Discipline is not just for correcting unwanted behavior from a child; it can also be used to reinforce positive behaviors. A 2008 brain imaging study reported in "The Journal of Neuroscience" showed that children under 12 learn better from positive feedback. While teens and adults learn from their mistakes, children learn from knowing what they are doing right. By noticing a child being good and rewarding the behavior with praise, points or gifts, parents can enforce the rules and encourage more positive behaviors from their children.
What to Reward
Reward a child for doing something right, and the child is likely to repeat the behavior. Showing appreciation when he cleans his room, picks up his coat or plays nicely with his sister sends a message that these behaviors make others happy. Parents may worry about spoiling a child by rewarding him for doing something he should already do. That is not likely, according to Purdue University, unless the child is rewarded for something he did not deserve. Positive parenting involves looking at desired behavior and encouraging more of it, while paying less attention to undesirable behavior. For example, a parent may ignore a child’s fidgeting while sitting in a waiting room, but notice when the child picks up a book and starts reading by saying, “I like how patient you are being right now.”
Praise is a quick way to let a child know he is doing something right, but phrasing is important. Empty praise, such as, “You are being such a good boy,” is less helpful to a child than a more specific phrase like, “It makes me happy to see you help your sister tie her shoes.” The more specific praise calls attention to the behavior, which makes it easier for the child to connect his actions with expectations for how he should behave. Well-phrased compliments for hanging up a coat, setting the table or sitting quietly in church are instant rewards that get a parent in the habit of catching a child being good.
The cheapest and easiest reward a parent can give a child is her attention. A smile and a nod can communicate that a parent is pleased. A hug or a pat on the back when a child holds hands crossing the street or uses her manners shows love and acknowledgement that a parent approves of the child’s behavior. Children want and need a parent’s approval and attention and will modify behavior to get it. Spending quality time together, as little as 10 to 15 minutes, can satisfy a child’s need for attention and keep him from using negative behavior to get a parent’s attention, said Dr. Dennis Vickers of Sinai Children’s Hospital in Chicago.

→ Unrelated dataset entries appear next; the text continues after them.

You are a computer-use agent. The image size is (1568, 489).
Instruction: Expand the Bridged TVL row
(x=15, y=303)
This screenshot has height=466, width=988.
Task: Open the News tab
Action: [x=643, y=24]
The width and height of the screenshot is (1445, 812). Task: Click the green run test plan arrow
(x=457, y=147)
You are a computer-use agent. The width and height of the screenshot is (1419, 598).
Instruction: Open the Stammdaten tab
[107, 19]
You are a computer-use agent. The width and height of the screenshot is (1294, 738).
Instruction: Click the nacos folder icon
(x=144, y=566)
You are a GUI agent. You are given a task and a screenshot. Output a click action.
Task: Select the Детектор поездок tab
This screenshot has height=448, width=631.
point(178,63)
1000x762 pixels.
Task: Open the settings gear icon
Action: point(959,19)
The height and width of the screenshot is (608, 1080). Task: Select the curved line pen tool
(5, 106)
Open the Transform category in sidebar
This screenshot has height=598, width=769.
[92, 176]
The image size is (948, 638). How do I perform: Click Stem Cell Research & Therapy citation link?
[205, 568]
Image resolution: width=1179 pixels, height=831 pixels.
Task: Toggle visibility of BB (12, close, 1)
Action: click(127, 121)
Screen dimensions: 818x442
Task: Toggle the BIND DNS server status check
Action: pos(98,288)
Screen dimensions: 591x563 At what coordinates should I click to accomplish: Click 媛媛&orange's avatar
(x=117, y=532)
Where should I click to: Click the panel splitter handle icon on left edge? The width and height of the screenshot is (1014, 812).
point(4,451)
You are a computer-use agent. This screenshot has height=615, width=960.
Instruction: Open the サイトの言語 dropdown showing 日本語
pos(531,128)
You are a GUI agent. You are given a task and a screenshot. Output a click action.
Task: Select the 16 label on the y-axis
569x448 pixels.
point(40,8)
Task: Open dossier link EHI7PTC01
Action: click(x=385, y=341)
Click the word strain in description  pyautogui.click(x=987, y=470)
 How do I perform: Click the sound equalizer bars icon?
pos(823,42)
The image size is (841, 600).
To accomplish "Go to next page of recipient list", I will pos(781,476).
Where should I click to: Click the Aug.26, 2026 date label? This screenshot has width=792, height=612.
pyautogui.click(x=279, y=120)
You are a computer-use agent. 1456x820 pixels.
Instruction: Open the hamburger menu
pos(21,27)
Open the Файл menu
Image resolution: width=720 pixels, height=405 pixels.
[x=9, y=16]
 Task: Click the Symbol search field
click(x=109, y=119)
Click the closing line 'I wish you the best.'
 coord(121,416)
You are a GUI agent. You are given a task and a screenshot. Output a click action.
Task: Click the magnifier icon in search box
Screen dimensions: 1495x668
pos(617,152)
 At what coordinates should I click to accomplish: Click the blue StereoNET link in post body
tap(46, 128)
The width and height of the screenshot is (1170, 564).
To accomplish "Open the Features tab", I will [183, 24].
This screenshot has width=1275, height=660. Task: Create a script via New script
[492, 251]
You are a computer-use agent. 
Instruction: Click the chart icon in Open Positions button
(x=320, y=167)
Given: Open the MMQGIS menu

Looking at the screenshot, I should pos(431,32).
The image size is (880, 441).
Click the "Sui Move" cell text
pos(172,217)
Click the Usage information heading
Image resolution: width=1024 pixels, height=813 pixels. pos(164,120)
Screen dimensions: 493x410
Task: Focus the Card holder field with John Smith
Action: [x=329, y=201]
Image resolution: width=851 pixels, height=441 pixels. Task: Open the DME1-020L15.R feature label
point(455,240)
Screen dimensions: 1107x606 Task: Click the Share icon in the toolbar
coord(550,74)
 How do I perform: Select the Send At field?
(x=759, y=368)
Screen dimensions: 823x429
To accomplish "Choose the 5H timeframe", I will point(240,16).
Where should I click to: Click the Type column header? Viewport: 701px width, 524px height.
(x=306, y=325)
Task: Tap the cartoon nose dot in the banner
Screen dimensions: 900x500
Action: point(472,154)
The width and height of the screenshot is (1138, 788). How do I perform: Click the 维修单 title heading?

A toy, sticker or candy can be an effective reward for positive behavior. It gives a child something tangible to connect with the desired behavior and can be a strong motivator to repeat that behavior. The reward should fit the feat, with small rewards for small actions and bigger rewards for more challenging positive behaviors. Charts keep track of positive behaviors, giving instant acknowledgement while accumulating points toward bigger rewards. Children earn stickers or points for setting the table, doing homework or practicing piano. They earn bigger rewards -- a toy, a sweet treat or a trip to the zoo – when they get 10 points, for example.